-------- Information supplied --------

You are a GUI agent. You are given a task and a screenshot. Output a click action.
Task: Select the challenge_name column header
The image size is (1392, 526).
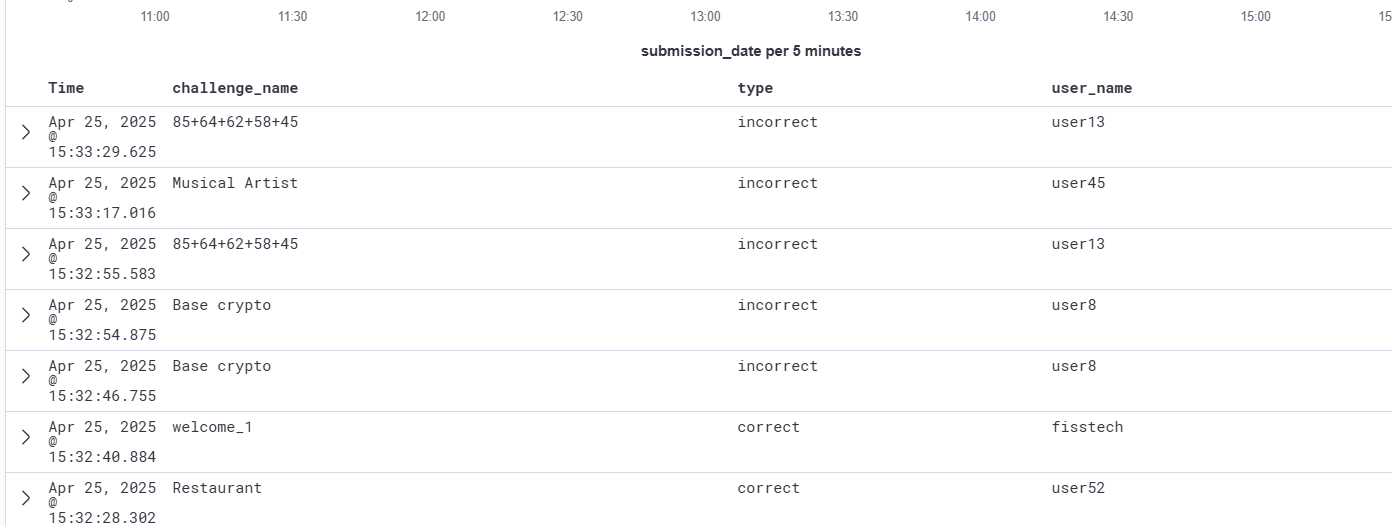tap(235, 88)
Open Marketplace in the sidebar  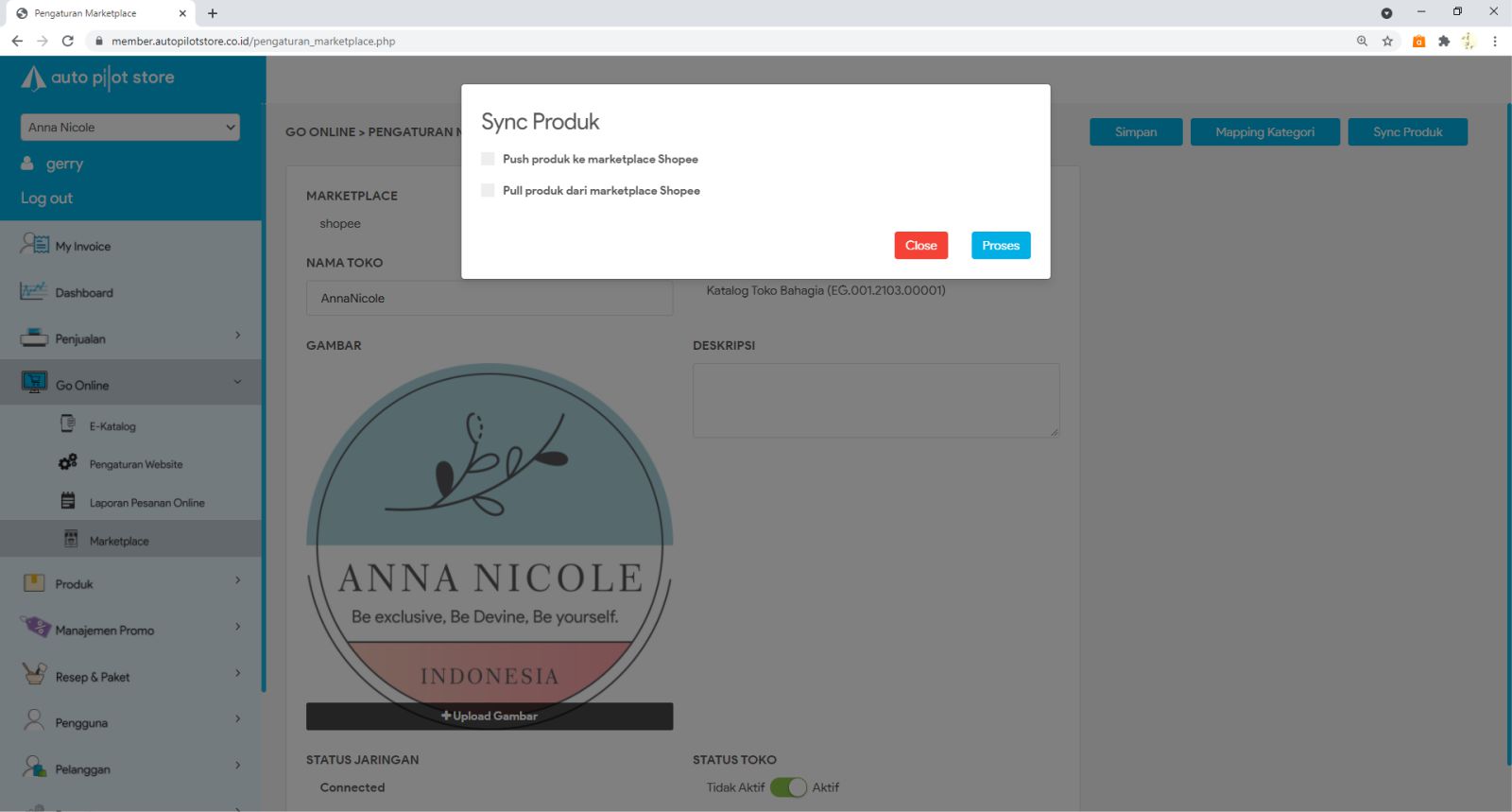(119, 542)
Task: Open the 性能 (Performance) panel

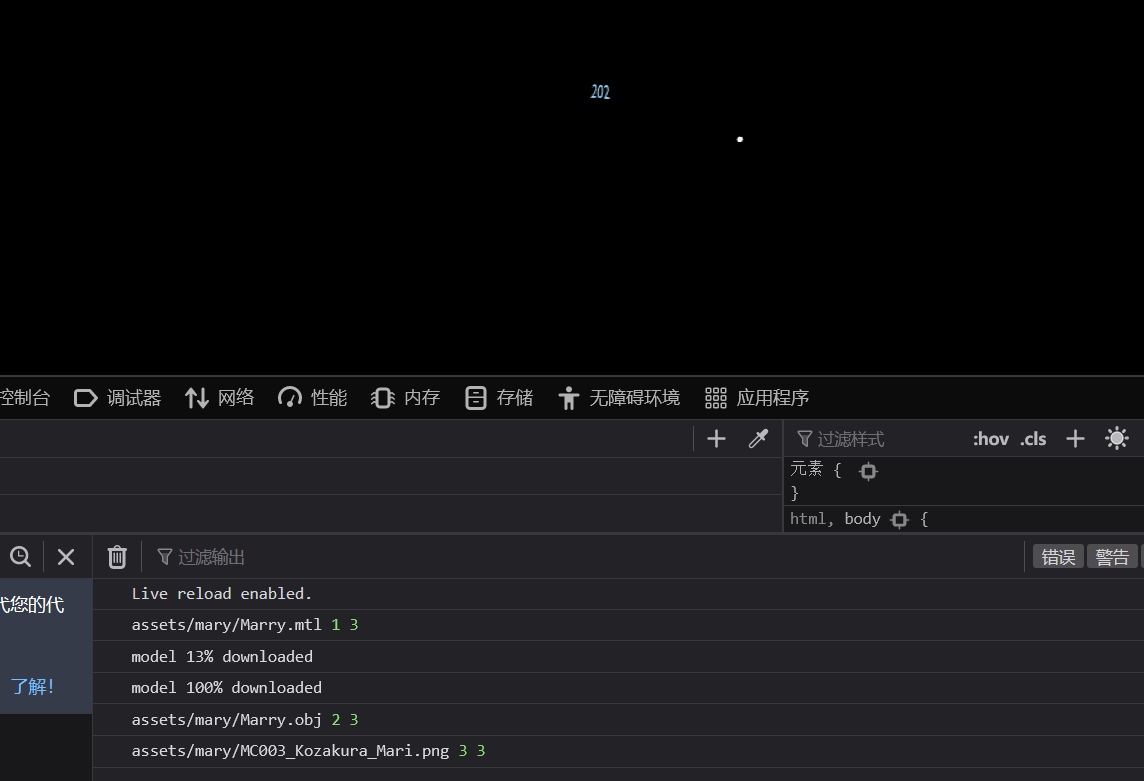Action: 313,398
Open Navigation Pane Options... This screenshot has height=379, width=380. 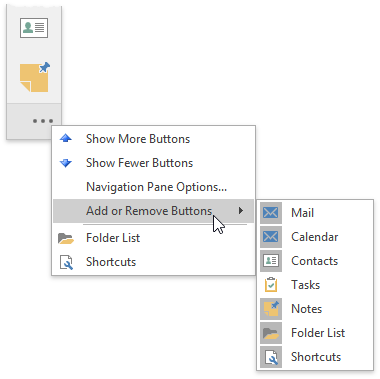point(156,187)
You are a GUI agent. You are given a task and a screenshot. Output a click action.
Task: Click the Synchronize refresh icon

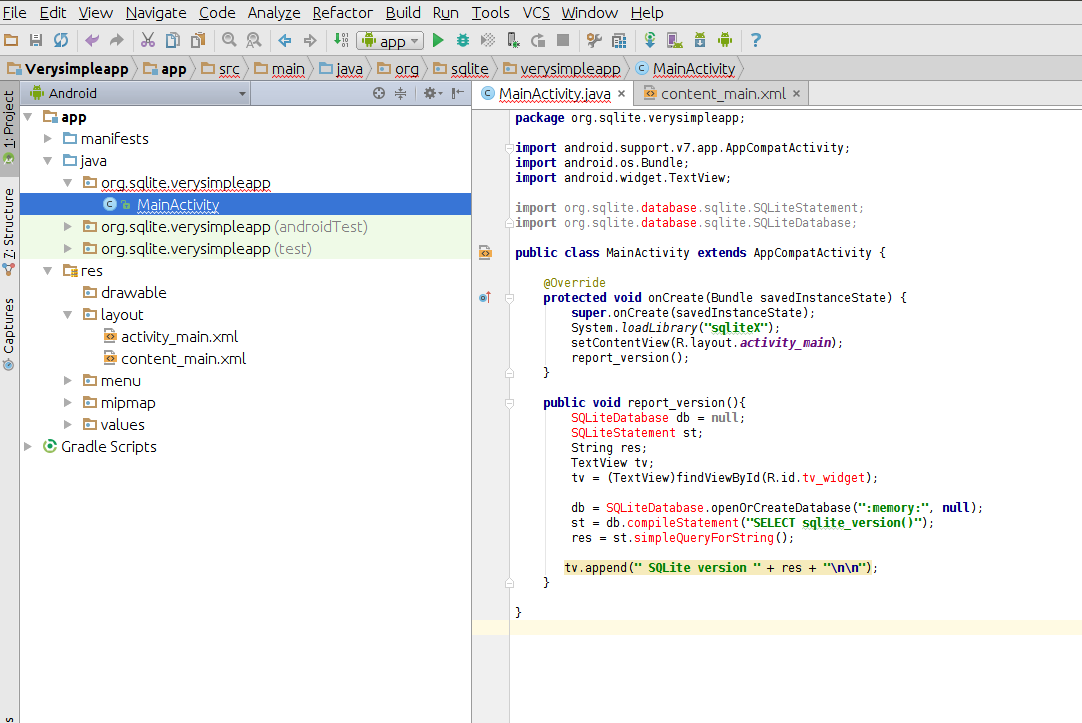[61, 41]
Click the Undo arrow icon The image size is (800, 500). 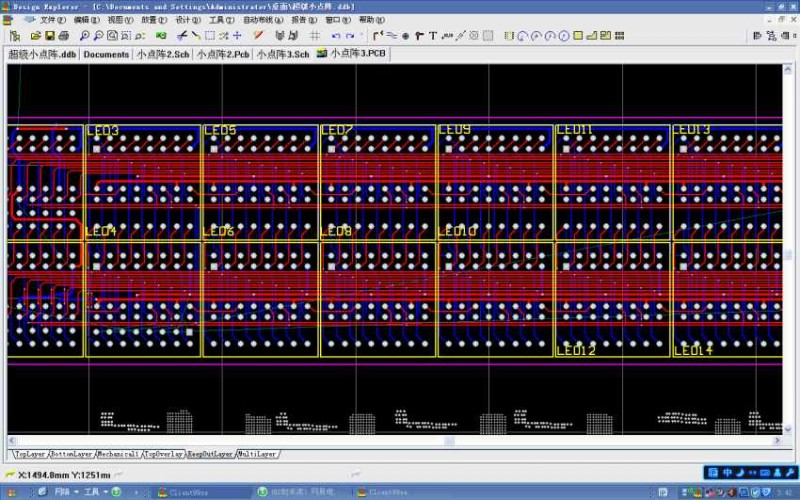(336, 36)
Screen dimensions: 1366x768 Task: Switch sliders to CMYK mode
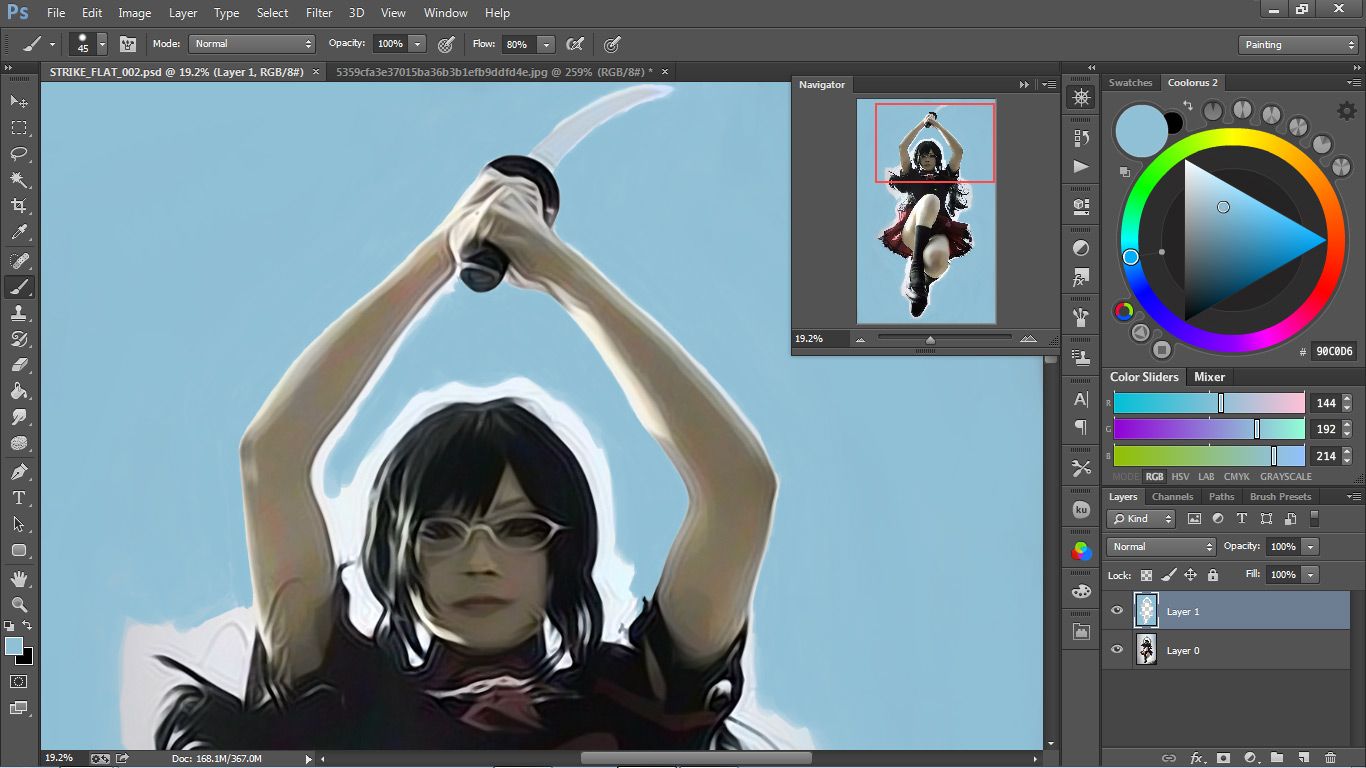[x=1236, y=477]
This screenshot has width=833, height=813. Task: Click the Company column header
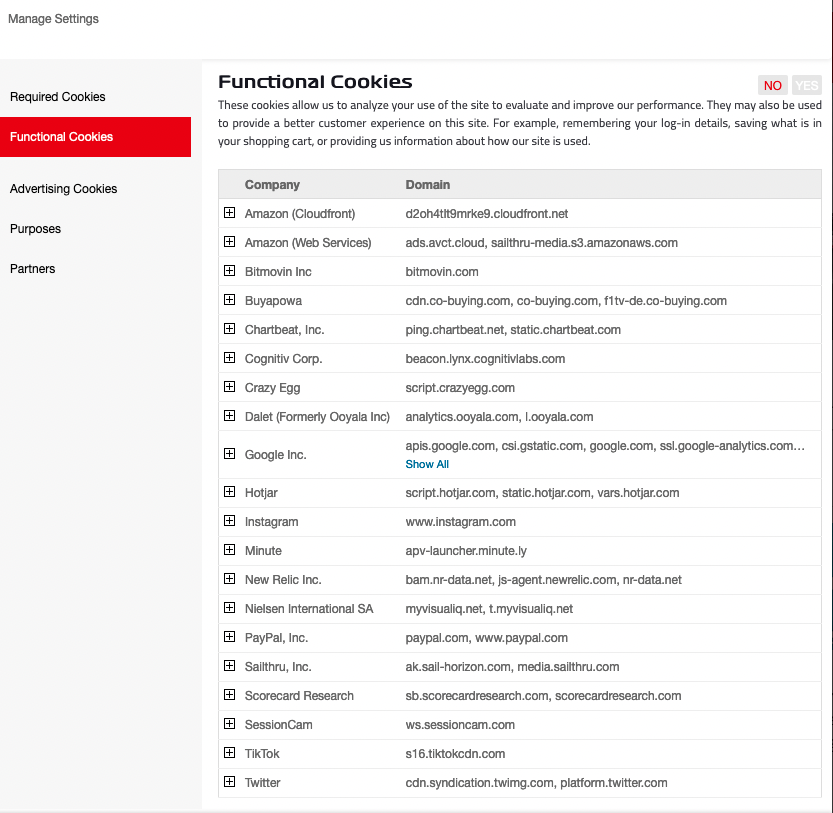(x=272, y=185)
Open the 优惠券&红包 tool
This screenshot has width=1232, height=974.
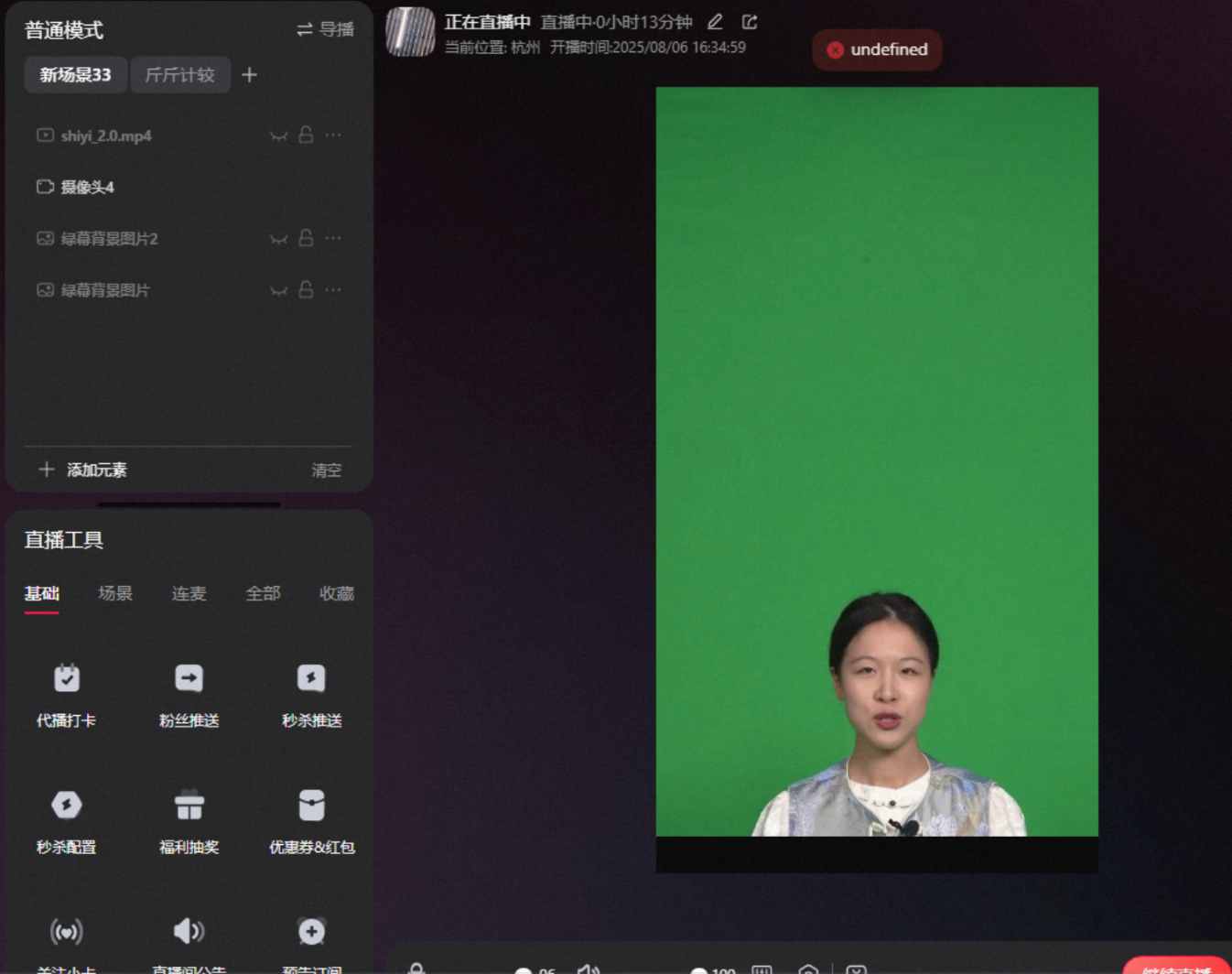311,821
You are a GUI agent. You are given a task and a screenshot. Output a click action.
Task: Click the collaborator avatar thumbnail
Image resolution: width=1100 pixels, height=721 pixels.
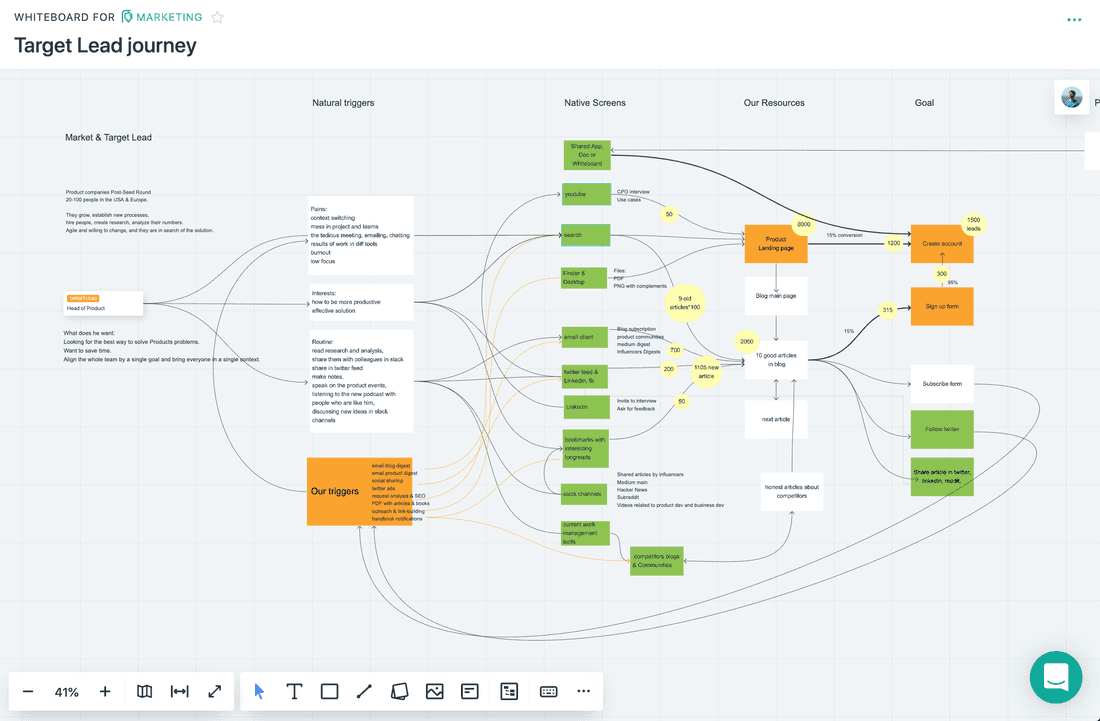pyautogui.click(x=1071, y=97)
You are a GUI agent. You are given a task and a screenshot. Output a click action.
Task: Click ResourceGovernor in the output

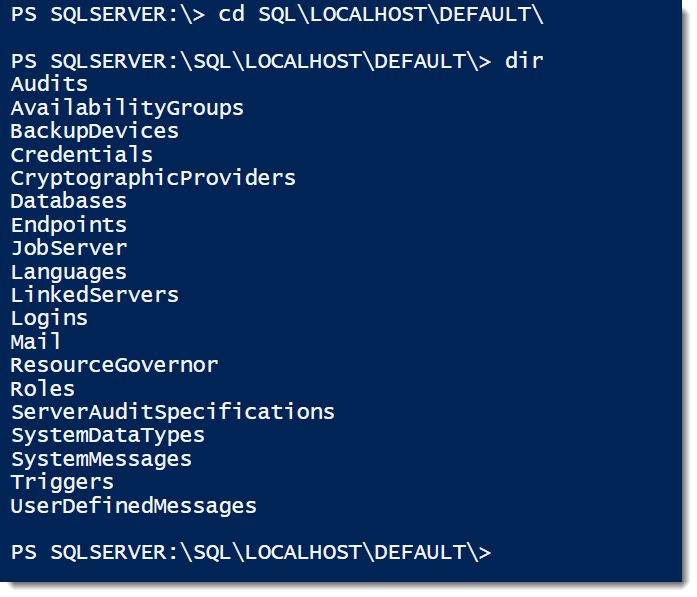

--------

Exercise instructions: Transcribe, word for word, the line holding "This screenshot has width=833, height=813." and all lines after it in the entries above, ending with the last. Only those lines; no pictures.

Completed exercise:
This screenshot has width=833, height=813. Task: Click the Company column header
(x=272, y=185)
Open the 优惠券&红包 tool
This screenshot has width=1232, height=974.
311,821
You are a GUI agent. You are given a task and a screenshot. Output a click action.
Task: Click the collaborator avatar thumbnail
Image resolution: width=1100 pixels, height=721 pixels.
pyautogui.click(x=1071, y=97)
You are a GUI agent. You are given a task and a screenshot. Output a click action.
Task: Click ResourceGovernor in the output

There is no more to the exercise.